▸ RECORD EXCERPTS
::::
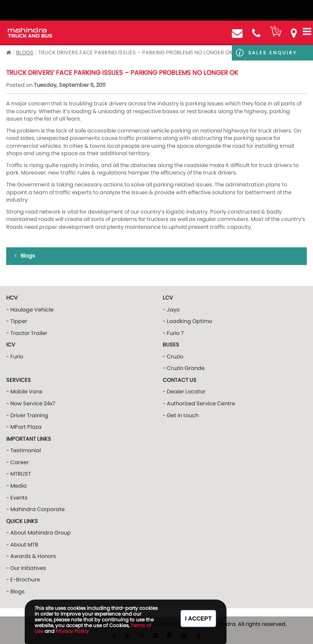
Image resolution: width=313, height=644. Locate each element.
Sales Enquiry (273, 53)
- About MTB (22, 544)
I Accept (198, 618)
::::
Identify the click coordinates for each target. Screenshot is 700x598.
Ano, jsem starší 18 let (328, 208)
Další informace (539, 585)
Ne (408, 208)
::::
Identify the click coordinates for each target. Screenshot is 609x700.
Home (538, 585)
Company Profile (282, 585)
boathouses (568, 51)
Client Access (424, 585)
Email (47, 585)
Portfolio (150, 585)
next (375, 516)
::::
▸ WORK TO BE COMPLETED
Swap "Sales Enquiry" for "Sales Inquiry" in the rows, starting with the line with "Image resolution: width=313, height=644." and going on through the line with "I Accept (198, 618)", with everything else left unchanged. Return only those lines.

▸ WRITTEN RESPONSE
Image resolution: width=313, height=644. Locate each element.
Sales Inquiry (273, 53)
- About MTB (22, 544)
I Accept (198, 618)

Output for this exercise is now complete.